PROVIDED MATERIAL START
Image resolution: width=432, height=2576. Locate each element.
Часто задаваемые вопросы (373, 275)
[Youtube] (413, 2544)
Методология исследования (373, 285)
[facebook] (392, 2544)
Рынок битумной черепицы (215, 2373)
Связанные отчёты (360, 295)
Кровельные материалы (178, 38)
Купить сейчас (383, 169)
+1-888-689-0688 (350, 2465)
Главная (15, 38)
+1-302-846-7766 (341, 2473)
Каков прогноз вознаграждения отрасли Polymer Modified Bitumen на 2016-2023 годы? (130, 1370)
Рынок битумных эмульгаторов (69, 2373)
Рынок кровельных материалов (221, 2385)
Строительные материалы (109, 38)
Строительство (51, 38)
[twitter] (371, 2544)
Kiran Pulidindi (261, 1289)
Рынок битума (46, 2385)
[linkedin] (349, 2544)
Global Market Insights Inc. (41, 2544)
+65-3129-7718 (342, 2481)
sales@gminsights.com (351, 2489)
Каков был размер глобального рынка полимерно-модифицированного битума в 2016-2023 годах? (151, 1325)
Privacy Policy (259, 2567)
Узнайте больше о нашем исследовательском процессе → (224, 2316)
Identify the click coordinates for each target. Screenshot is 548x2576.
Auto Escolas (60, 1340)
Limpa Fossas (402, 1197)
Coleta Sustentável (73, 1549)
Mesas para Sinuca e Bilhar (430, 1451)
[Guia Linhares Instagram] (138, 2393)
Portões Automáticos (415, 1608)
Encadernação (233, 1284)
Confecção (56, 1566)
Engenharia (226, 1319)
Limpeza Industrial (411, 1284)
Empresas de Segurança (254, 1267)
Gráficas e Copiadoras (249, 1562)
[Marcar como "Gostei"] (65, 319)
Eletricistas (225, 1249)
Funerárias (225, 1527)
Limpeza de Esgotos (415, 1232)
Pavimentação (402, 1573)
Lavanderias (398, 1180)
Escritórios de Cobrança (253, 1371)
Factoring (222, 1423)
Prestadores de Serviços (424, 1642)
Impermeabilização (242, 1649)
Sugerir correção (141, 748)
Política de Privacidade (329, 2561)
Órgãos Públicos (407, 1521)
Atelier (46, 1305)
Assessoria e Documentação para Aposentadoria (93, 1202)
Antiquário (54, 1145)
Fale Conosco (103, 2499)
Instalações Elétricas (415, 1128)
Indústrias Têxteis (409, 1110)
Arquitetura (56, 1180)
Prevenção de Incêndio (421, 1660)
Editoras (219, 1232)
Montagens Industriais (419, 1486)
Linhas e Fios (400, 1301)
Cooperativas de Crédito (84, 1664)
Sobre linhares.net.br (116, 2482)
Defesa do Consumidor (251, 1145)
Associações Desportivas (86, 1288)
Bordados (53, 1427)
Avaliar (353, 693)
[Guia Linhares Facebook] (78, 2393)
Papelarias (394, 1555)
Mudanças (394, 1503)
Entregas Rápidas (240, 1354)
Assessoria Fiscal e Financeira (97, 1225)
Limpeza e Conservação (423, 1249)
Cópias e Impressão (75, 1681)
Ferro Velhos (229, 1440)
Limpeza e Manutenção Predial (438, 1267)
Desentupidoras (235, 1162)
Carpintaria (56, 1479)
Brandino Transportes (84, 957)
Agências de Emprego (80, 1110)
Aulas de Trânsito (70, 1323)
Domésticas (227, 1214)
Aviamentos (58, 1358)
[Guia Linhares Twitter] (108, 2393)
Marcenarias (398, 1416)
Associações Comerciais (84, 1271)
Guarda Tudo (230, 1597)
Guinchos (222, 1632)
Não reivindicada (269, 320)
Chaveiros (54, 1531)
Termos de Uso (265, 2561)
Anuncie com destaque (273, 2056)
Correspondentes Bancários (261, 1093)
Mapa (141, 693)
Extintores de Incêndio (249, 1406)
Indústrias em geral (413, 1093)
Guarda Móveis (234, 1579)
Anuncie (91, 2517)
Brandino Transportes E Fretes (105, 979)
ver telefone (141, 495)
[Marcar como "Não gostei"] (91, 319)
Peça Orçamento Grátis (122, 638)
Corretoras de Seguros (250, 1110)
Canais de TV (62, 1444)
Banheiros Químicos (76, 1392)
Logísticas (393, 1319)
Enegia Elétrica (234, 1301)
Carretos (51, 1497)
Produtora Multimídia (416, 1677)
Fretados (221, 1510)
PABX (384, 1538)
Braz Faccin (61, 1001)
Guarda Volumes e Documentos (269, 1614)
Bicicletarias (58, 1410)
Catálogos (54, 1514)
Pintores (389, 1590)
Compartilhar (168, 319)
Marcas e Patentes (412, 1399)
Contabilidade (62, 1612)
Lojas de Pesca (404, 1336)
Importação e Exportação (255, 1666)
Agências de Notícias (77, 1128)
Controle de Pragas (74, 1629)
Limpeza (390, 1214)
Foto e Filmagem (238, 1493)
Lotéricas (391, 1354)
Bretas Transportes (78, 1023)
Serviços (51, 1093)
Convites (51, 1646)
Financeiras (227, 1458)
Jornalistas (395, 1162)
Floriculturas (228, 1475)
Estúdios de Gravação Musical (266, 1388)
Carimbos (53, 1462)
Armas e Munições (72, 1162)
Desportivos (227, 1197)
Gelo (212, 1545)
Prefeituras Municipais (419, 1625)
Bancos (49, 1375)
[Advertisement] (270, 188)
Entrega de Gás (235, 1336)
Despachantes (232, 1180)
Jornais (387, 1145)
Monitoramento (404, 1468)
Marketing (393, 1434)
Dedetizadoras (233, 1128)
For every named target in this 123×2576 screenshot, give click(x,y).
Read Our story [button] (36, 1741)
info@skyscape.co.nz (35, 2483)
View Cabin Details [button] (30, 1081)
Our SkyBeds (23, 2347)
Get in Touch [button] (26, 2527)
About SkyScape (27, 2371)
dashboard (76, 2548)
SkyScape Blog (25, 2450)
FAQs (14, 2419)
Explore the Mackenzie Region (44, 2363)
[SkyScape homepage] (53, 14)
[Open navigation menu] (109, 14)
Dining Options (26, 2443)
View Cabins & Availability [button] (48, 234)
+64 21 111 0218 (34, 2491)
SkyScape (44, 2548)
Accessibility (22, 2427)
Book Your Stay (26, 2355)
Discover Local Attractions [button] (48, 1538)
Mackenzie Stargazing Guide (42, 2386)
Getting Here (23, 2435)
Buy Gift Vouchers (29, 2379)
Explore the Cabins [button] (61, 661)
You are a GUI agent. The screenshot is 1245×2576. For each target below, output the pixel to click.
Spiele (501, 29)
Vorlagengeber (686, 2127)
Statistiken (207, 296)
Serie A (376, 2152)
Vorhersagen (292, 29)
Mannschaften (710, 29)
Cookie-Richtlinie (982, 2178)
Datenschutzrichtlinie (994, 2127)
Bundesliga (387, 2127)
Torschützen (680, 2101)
PROVIDED MATERIAL END
→ EXERCISE:
Reproduce every line above that contains the string "button".

→ EXERCISE ANSWER:
Read Our story [button] (36, 1741)
View Cabin Details [button] (30, 1081)
Get in Touch [button] (26, 2527)
View Cabins & Availability [button] (48, 234)
Discover Local Attractions [button] (48, 1538)
Explore the Cabins [button] (61, 661)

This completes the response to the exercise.